▸ **Set problem A**
Rewrite the lines of the records below the text as a numbered list, leaving out blank lines and pictures.

--- Begin Text extract ---

Compretta says the lack of social workers with the Department of Human Services continues to be a problem on the Coast.
He is impressed with some of the new leadership of the Coast’s legislative delegation and feels there’s more unity among the whole group than it sometimes appears.
“On issues that directly affect us, we’re always together,” he said, “but it’s a very diverse group. Other areas in the state are not as diverse at the Coast. We have people moving in all the time from other places. Our population is diverse where other areas are settled in and not changing.”
Sen. Tommy Moffatt, a Republican from Gautier, serves as chairman of the Senate Environmental Protection Committee. He will introduce brownfields legislation this session that will provide incentives for cities, counties and businesses to clean up contaminated places to be used for business purposes. It’s an issue that is important to the Coast, along with other state areas, and he feels its time has come.
“I introduced it last year and it was passed out of the House but not the Senate,” he said. “I will run it through again and believe it will pass.”
Retired from a 35-year career with Ingalls Shipbuilding, now Northrup Grumman, he feels that once again the bonding requested by Northrop Grumman for economic development is important to the district he represents. “There’s one more year on this funding, and I don’t think it will be controversial. They’re the state’s largest private employer, and I think we’ll move forward with it.”
In his 10th year of legislative service, Rep. Dirk Dedeaux of North Hancock County feels that having the House speaker pro tem from the Coast gets the area more attention. He is pleased too with the additional leadership positions fulfilled by members of the delegation. He serves as chairman of the Performance Evaluation and Expenditure Review Committee (PEER) in the house.

--- End Text extract ---
--- Begin Entries supplied ---

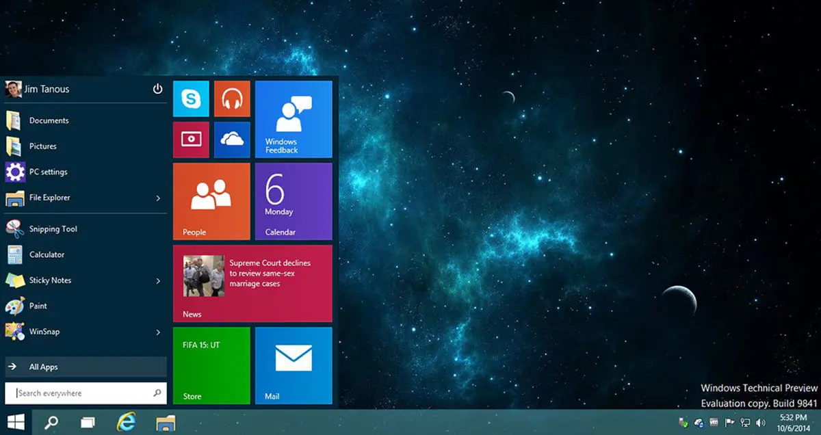Open PC settings from the Start menu

coord(48,172)
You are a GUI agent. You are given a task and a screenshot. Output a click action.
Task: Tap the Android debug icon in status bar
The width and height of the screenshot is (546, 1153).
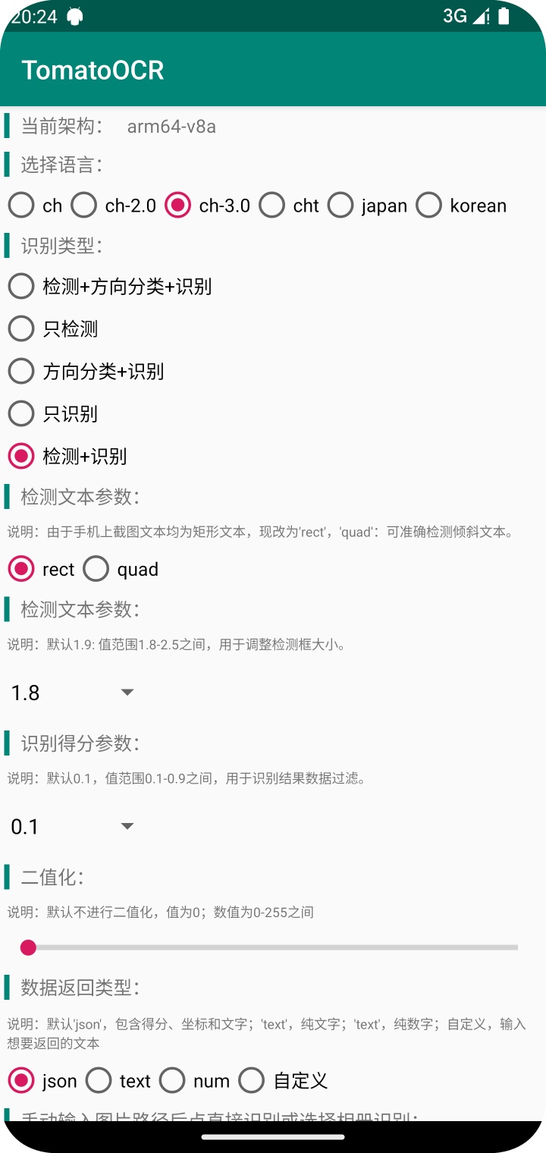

--- End Entries supplied ---

▸ **Set problem B**
According to the excerpt about the Coast's legislators, is each statement true? Answer yes or no, and quote the words that decide it. (i) Moffatt's brownfields legislation passed the Senate last year. (ii) Dedeaux is in his 10th year of legislative service. (iii) Moffatt chairs the Senate Environmental Protection Committee.

▸ **Task answer A**
1. Open PC settings from the Start menu
2. coord(48,172)
3. You are a GUI agent. You are given a task and a screenshot. Output a click action.
4. Task: Tap the Android debug icon in status bar
5. The width and height of the screenshot is (546, 1153).

▸ **Task answer B**
(i) No: "it was passed out of the House but not the Senate"
(ii) Yes: "In his 10th year of legislative service, Rep. Dirk Dedeaux"
(iii) Yes: "serves as chairman of the Senate Environmental Protection Committee"